Veel voorkomende valkuilen:
  1. Participatie om de participatie.
  2. “Consensus en draagvlak zijn altijd te realiseren bij goede participatie” – een remmende illusie.
  3. Participatie komt neer op het weglopen voor het nemen van beslissingen.
  4. Van een klankbordgroep consensus verwachten.
  5. Een representatief beeld als eis aan participatie.
  6. Ongenoegen over de inhoudelijke uitkomst botvieren op de kwaliteit van het proces.
  7. Onvoldoende (politiek-bestuurlijke organisatie) om participatie te richten en er vervolg aan te geven.
  8. Bestuurders / politici bewijzen lippendienst aan participatie en samenwerking, maar doen er vervolgens alles aan om het niet te laten slagen.
  9. Participatie en samenwerking zien als apart proces in plaats van een integraal onderdeel van het beleidsproces.
  10. Zelf geen goed samenwerkingsspeler voor andere partijen zijn - maar andere partijen wél aanspreken op hun opstelling in de richting van het gemeentebestuur.



Verwachtingenmanagement

*Hoe wek je bij partners verwachtingen die je ook kunt waarmaken?
Goed verwachtingenmanagement zou als als rode draad door elke samenwerking of interactief proces moeten. Dit verdient binnen iedere processtap aandacht!

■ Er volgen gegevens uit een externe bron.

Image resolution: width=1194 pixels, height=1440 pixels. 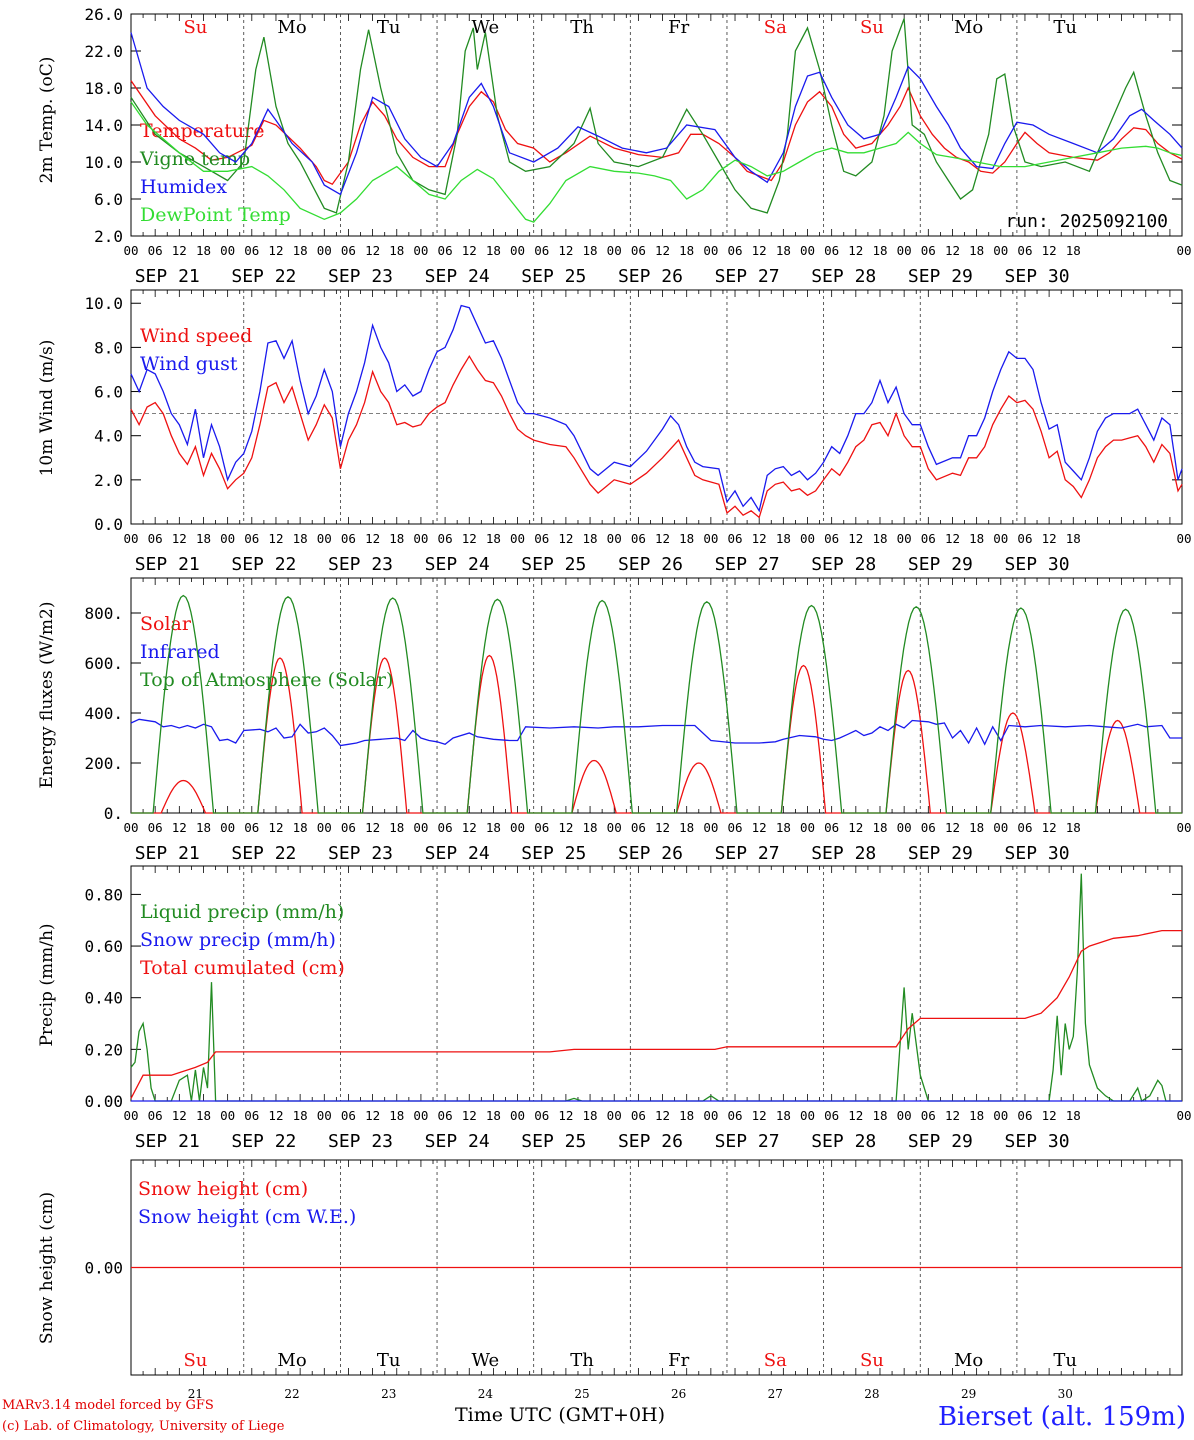 What do you see at coordinates (108, 436) in the screenshot?
I see `y-tick-label: 4.0` at bounding box center [108, 436].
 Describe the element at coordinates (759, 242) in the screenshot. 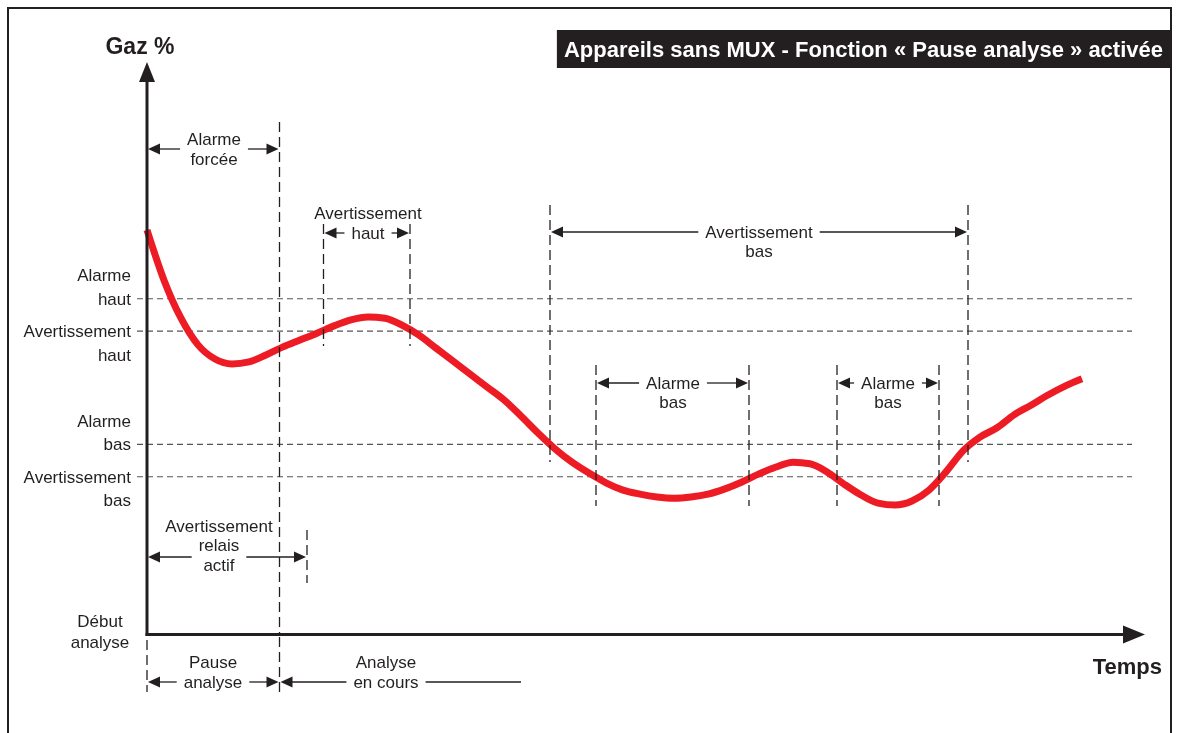

I see `annotation: Avertissement bas` at that location.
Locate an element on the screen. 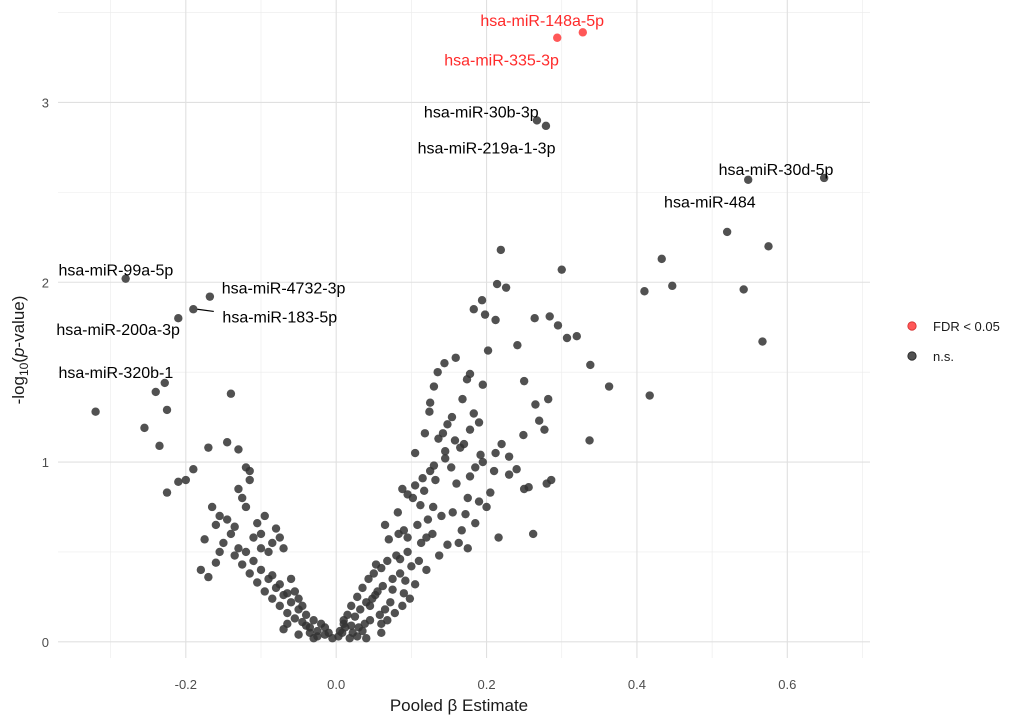 This screenshot has width=1020, height=719. point-significant is located at coordinates (558, 38).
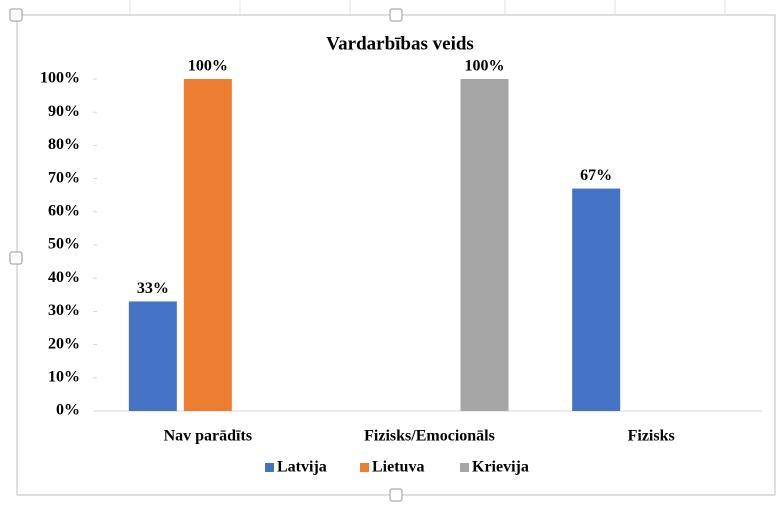  What do you see at coordinates (64, 278) in the screenshot?
I see `y-tick-label: 40%` at bounding box center [64, 278].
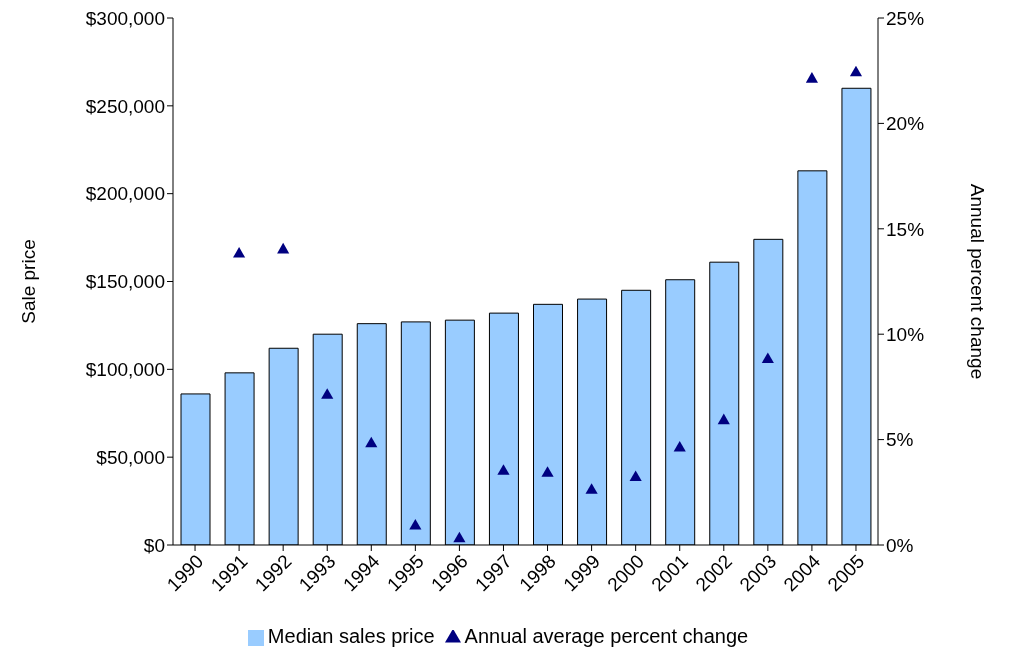 Image resolution: width=1015 pixels, height=665 pixels. Describe the element at coordinates (154, 545) in the screenshot. I see `y-tick-label: $0` at that location.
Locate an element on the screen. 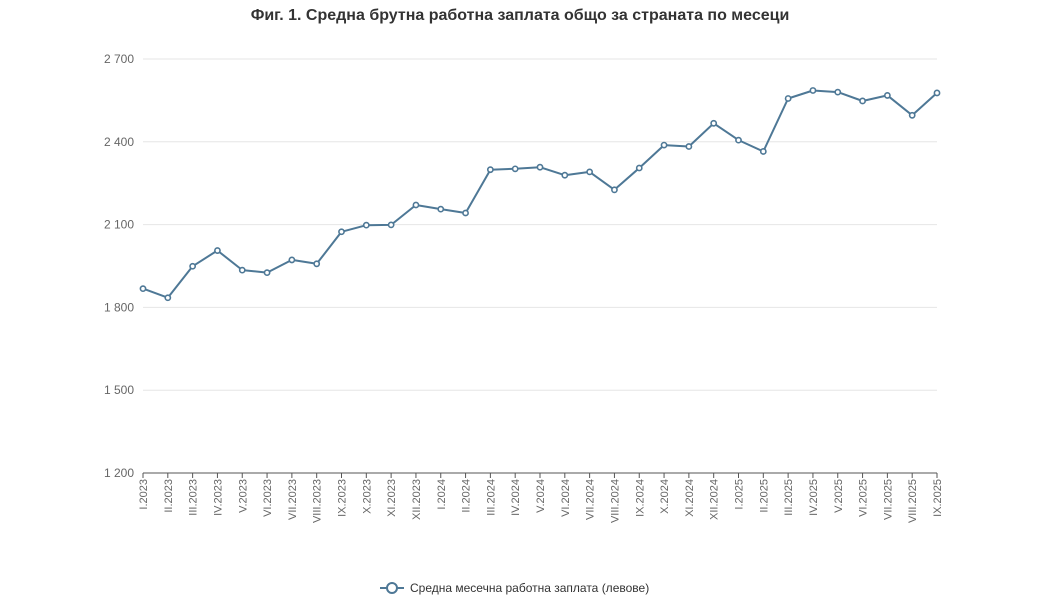 The height and width of the screenshot is (600, 1041). x-tick-label: XII.2023 is located at coordinates (417, 500).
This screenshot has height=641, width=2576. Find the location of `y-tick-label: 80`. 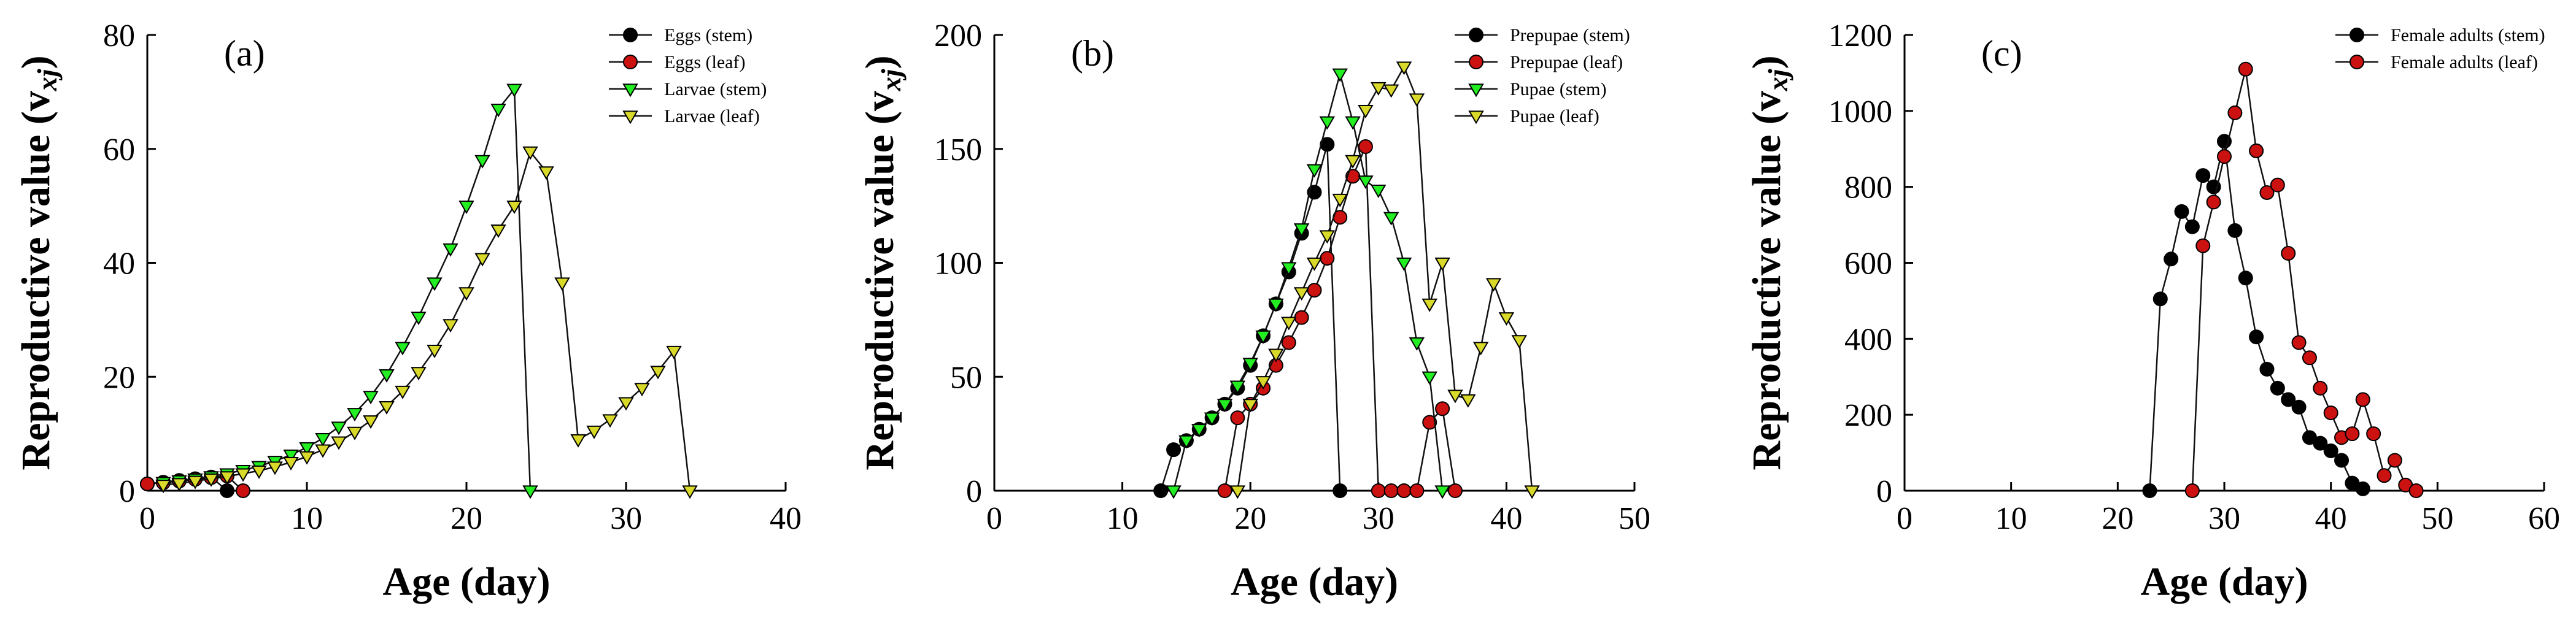

y-tick-label: 80 is located at coordinates (119, 36).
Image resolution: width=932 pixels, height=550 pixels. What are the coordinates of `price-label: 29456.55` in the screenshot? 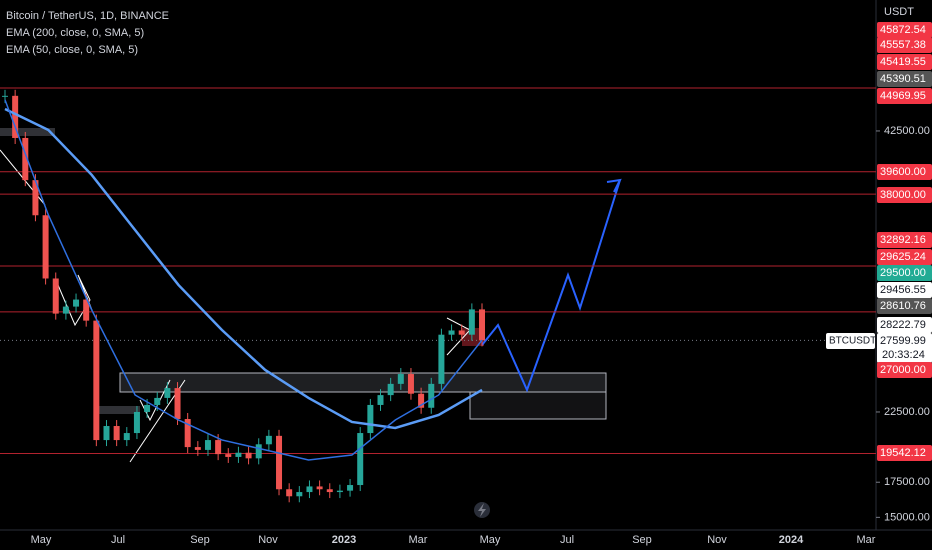 It's located at (903, 290).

Ga steeds na wat ervoor nodig is om goed verwachtingenmanagement te realiseren richting alle actoren.

Invulling geven aan goed verwachtingenmangement:

Goed verwachtingenmanagement betekent dat voor alle betrokken actoren op ieder moment duidelijk is:

  • waarover zij kunnen meepraten en meedoen;
  • hoeveel beleidsruimte er is en welke inbreng zij daarin hebben;
  • welke rol zij innemen en hoeveel invloed ze in die hoedanigheid hebben;
  • welke toezeggingen de gemeente doet en hoe hard deze zijn;
  • hoe het gehele proces eruit ziet, in welke fase actoren mee kunnen doen, wanneer en hoe het gemeentebestuur reageert en welke resultaten actoren mogen verwachten.


  • Heldere verwachtingen mag je over en weer van elkaar verlangen - het gemeentebestuur mag daar ook andere partijen op aanspreken.


Actoren kunnen elkaar duidelijkheid bieden:
  • Ze hebben een duidelijk beeld van hun eigen situatie. Zij weten wat inhoudelijke uitgangspunten en randvoorwaarden zijn die voortvloeien uit eerder vastgesteld beleid – en hoeven zichzelf en anderen tijdens het proces hiermee niet te verrassen.
  • Zij kunnen eenduidig naar buiten optreden (‘met één mond praten’).
  • Zij kunnen met een helder mandaat spreken namens hun organisatie
  • Zij kunnen inzicht geven in hun verwachtingen en standpunten.
  • Zij wekken duidelijke verwachtingen, maken die waar of geven tijdig aan als ze die niet waar kunnen maken.